* TASK OBJECTIVE
Your output must match the data word for word, with every line included.

[Dataset entries]
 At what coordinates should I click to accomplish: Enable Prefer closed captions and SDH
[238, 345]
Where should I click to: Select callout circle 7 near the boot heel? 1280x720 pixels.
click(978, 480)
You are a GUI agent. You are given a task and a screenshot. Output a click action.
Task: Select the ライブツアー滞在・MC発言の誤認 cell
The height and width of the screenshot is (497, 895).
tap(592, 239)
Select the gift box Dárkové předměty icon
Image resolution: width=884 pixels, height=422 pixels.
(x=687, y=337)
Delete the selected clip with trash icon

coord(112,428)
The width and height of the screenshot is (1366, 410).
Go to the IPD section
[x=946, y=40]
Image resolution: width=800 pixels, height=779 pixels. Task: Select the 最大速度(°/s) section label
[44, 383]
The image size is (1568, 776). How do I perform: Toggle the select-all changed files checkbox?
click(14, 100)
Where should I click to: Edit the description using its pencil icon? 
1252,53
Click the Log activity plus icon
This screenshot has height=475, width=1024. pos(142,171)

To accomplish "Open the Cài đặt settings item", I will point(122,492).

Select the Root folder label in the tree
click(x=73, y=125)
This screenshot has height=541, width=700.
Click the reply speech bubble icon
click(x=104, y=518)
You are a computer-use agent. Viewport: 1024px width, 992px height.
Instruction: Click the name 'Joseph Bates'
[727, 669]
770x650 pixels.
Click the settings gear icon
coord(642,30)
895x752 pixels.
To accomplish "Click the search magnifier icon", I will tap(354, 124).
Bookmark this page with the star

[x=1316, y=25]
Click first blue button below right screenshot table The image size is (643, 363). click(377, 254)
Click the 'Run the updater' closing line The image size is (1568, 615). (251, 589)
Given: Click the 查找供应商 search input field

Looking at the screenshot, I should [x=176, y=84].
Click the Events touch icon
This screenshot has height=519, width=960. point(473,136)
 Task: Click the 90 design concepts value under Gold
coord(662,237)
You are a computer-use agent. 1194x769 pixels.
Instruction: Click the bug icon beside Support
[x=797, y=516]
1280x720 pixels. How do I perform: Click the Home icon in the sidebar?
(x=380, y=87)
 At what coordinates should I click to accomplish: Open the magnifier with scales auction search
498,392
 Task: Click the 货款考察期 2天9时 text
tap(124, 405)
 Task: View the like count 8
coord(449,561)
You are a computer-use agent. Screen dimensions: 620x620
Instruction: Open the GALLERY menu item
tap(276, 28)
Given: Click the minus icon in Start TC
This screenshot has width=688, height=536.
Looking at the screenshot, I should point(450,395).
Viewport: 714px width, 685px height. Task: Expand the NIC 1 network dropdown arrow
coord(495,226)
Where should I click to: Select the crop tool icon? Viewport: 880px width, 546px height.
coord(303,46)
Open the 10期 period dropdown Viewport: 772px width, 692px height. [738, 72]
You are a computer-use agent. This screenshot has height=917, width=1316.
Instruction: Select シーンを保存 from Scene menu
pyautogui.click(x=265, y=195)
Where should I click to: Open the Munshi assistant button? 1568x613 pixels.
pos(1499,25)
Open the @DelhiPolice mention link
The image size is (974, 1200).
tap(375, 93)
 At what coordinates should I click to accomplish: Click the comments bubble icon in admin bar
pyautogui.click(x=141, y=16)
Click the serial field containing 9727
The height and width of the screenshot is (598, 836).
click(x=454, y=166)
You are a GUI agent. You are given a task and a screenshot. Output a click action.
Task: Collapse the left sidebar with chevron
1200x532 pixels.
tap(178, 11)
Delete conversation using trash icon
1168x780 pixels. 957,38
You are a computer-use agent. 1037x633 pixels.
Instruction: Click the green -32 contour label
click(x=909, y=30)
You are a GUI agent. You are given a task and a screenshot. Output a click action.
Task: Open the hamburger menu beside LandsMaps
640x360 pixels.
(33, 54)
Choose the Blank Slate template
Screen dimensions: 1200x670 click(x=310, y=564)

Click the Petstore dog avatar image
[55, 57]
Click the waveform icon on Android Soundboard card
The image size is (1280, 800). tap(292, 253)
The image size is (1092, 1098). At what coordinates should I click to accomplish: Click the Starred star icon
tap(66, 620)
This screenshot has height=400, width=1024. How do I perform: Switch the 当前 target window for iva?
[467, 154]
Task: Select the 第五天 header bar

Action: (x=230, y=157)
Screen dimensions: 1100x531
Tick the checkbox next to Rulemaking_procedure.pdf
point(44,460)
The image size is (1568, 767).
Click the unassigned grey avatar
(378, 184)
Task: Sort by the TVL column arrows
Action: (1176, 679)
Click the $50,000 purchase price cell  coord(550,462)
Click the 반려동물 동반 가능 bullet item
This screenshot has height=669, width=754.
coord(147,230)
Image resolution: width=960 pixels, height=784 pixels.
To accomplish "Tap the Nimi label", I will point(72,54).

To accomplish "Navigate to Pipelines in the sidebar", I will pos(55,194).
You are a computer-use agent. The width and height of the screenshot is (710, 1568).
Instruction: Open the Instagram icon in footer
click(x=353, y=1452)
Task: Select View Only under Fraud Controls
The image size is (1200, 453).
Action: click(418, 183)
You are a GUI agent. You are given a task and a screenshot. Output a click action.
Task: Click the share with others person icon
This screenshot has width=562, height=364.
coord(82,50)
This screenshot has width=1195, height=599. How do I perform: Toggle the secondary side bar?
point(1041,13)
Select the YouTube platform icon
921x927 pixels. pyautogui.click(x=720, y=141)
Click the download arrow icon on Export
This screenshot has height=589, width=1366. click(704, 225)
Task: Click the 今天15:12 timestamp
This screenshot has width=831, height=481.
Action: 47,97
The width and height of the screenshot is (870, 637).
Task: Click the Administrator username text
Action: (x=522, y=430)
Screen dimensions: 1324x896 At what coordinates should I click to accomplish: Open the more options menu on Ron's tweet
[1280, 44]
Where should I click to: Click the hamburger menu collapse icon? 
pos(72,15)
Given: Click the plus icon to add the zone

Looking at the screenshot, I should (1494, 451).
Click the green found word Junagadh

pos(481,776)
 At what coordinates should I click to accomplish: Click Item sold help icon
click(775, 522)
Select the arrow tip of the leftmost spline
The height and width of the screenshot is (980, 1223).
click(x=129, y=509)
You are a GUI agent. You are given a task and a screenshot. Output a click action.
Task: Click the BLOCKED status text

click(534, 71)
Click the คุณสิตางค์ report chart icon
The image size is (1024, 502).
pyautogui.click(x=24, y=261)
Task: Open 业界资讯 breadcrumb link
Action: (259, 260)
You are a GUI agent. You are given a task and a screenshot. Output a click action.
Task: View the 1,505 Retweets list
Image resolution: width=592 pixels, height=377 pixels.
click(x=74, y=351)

* EXPECTED ANSWER
 At what coordinates should I click to accomplish: Enable Prefer closed captions and SDH
[238, 345]
Where should I click to: Select callout circle 7 near the boot heel? 1280x720 pixels.
click(978, 480)
You are a GUI agent. You are given a task and a screenshot. Output a click action.
Task: Select the ライブツアー滞在・MC発言の誤認 cell
The height and width of the screenshot is (497, 895).
tap(592, 239)
Select the gift box Dárkové předměty icon
Image resolution: width=884 pixels, height=422 pixels.
(x=687, y=337)
Delete the selected clip with trash icon

coord(112,428)
The width and height of the screenshot is (1366, 410).
Go to the IPD section
[x=946, y=40]
Image resolution: width=800 pixels, height=779 pixels. Task: Select the 最大速度(°/s) section label
[44, 383]
The image size is (1568, 776). How do I perform: Toggle the select-all changed files checkbox?
click(14, 100)
Where should I click to: Edit the description using its pencil icon? 
1252,53
Click the Log activity plus icon
This screenshot has height=475, width=1024. pos(142,171)

To accomplish "Open the Cài đặt settings item", I will point(122,492).

Select the Root folder label in the tree
click(x=73, y=125)
This screenshot has height=541, width=700.
Click the reply speech bubble icon
click(x=104, y=518)
You are a computer-use agent. Viewport: 1024px width, 992px height.
Instruction: Click the name 'Joseph Bates'
[727, 669]
770x650 pixels.
Click the settings gear icon
coord(642,30)
895x752 pixels.
To accomplish "Click the search magnifier icon", I will tap(354, 124).
Bookmark this page with the star

[x=1316, y=25]
Click first blue button below right screenshot table The image size is (643, 363). click(377, 254)
Click the 'Run the updater' closing line The image size is (1568, 615). (251, 589)
Given: Click the 查找供应商 search input field

Looking at the screenshot, I should [x=176, y=84].
Click the Events touch icon
This screenshot has height=519, width=960. point(473,136)
 Task: Click the 90 design concepts value under Gold
coord(662,237)
You are a computer-use agent. 1194x769 pixels.
Instruction: Click the bug icon beside Support
[x=797, y=516]
1280x720 pixels. How do I perform: Click the Home icon in the sidebar?
(x=380, y=87)
 At what coordinates should I click to accomplish: Open the magnifier with scales auction search
498,392
 Task: Click the 货款考察期 2天9时 text
tap(124, 405)
 Task: View the like count 8
coord(449,561)
You are a computer-use agent. Screen dimensions: 620x620
Instruction: Open the GALLERY menu item
tap(276, 28)
Given: Click the minus icon in Start TC
This screenshot has width=688, height=536.
Looking at the screenshot, I should point(450,395).
Viewport: 714px width, 685px height. Task: Expand the NIC 1 network dropdown arrow
coord(495,226)
Where should I click to: Select the crop tool icon? Viewport: 880px width, 546px height.
coord(303,46)
Open the 10期 period dropdown Viewport: 772px width, 692px height. [738, 72]
You are a computer-use agent. This screenshot has height=917, width=1316.
Instruction: Select シーンを保存 from Scene menu
pyautogui.click(x=265, y=195)
Where should I click to: Open the Munshi assistant button? 1568x613 pixels.
pos(1499,25)
Open the @DelhiPolice mention link
The image size is (974, 1200).
tap(375, 93)
 At what coordinates should I click to accomplish: Click the comments bubble icon in admin bar
pyautogui.click(x=141, y=16)
Click the serial field containing 9727
The height and width of the screenshot is (598, 836).
click(x=454, y=166)
You are a GUI agent. You are given a task and a screenshot. Output a click action.
Task: Collapse the left sidebar with chevron
1200x532 pixels.
tap(178, 11)
Delete conversation using trash icon
1168x780 pixels. 957,38
You are a computer-use agent. 1037x633 pixels.
Instruction: Click the green -32 contour label
click(x=909, y=30)
You are a GUI agent. You are given a task and a screenshot. Output a click action.
Task: Open the hamburger menu beside LandsMaps
640x360 pixels.
(33, 54)
Choose the Blank Slate template
Screen dimensions: 1200x670 click(x=310, y=564)

Click the Petstore dog avatar image
[55, 57]
Click the waveform icon on Android Soundboard card
The image size is (1280, 800). tap(292, 253)
The image size is (1092, 1098). At what coordinates should I click to accomplish: Click the Starred star icon
tap(66, 620)
This screenshot has height=400, width=1024. How do I perform: Switch the 当前 target window for iva?
[467, 154]
Task: Select the 第五天 header bar

Action: (x=230, y=157)
Screen dimensions: 1100x531
Tick the checkbox next to Rulemaking_procedure.pdf
point(44,460)
The image size is (1568, 767).
Click the unassigned grey avatar
(378, 184)
Task: Sort by the TVL column arrows
Action: (1176, 679)
Click the $50,000 purchase price cell  coord(550,462)
Click the 반려동물 동반 가능 bullet item
This screenshot has height=669, width=754.
coord(147,230)
Image resolution: width=960 pixels, height=784 pixels.
To accomplish "Tap the Nimi label", I will point(72,54).

To accomplish "Navigate to Pipelines in the sidebar", I will pos(55,194).
You are a computer-use agent. The width and height of the screenshot is (710, 1568).
Instruction: Open the Instagram icon in footer
click(x=353, y=1452)
Task: Select View Only under Fraud Controls
The image size is (1200, 453).
Action: click(418, 183)
You are a GUI agent. You are given a task and a screenshot. Output a click action.
Task: Click the share with others person icon
This screenshot has width=562, height=364.
coord(82,50)
This screenshot has width=1195, height=599. How do I perform: Toggle the secondary side bar?
point(1041,13)
Select the YouTube platform icon
921x927 pixels. pyautogui.click(x=720, y=141)
Click the download arrow icon on Export
This screenshot has height=589, width=1366. click(704, 225)
Task: Click the 今天15:12 timestamp
This screenshot has width=831, height=481.
Action: 47,97
The width and height of the screenshot is (870, 637).
Task: Click the Administrator username text
Action: (x=522, y=430)
Screen dimensions: 1324x896 At what coordinates should I click to accomplish: Open the more options menu on Ron's tweet
[1280, 44]
Where should I click to: Click the hamburger menu collapse icon? 
pos(72,15)
Given: Click the plus icon to add the zone

Looking at the screenshot, I should (1494, 451).
Click the green found word Junagadh

pos(481,776)
 At what coordinates should I click to accomplish: Click Item sold help icon
click(775, 522)
Select the arrow tip of the leftmost spline
The height and width of the screenshot is (980, 1223).
click(x=129, y=509)
You are a GUI agent. You are given a task and a screenshot. Output a click action.
Task: Click the BLOCKED status text

click(534, 71)
Click the คุณสิตางค์ report chart icon
The image size is (1024, 502).
pyautogui.click(x=24, y=261)
Task: Open 业界资讯 breadcrumb link
Action: (259, 260)
You are a GUI agent. You are given a task and a screenshot. Output a click action.
Task: View the 1,505 Retweets list
Image resolution: width=592 pixels, height=377 pixels.
click(x=74, y=351)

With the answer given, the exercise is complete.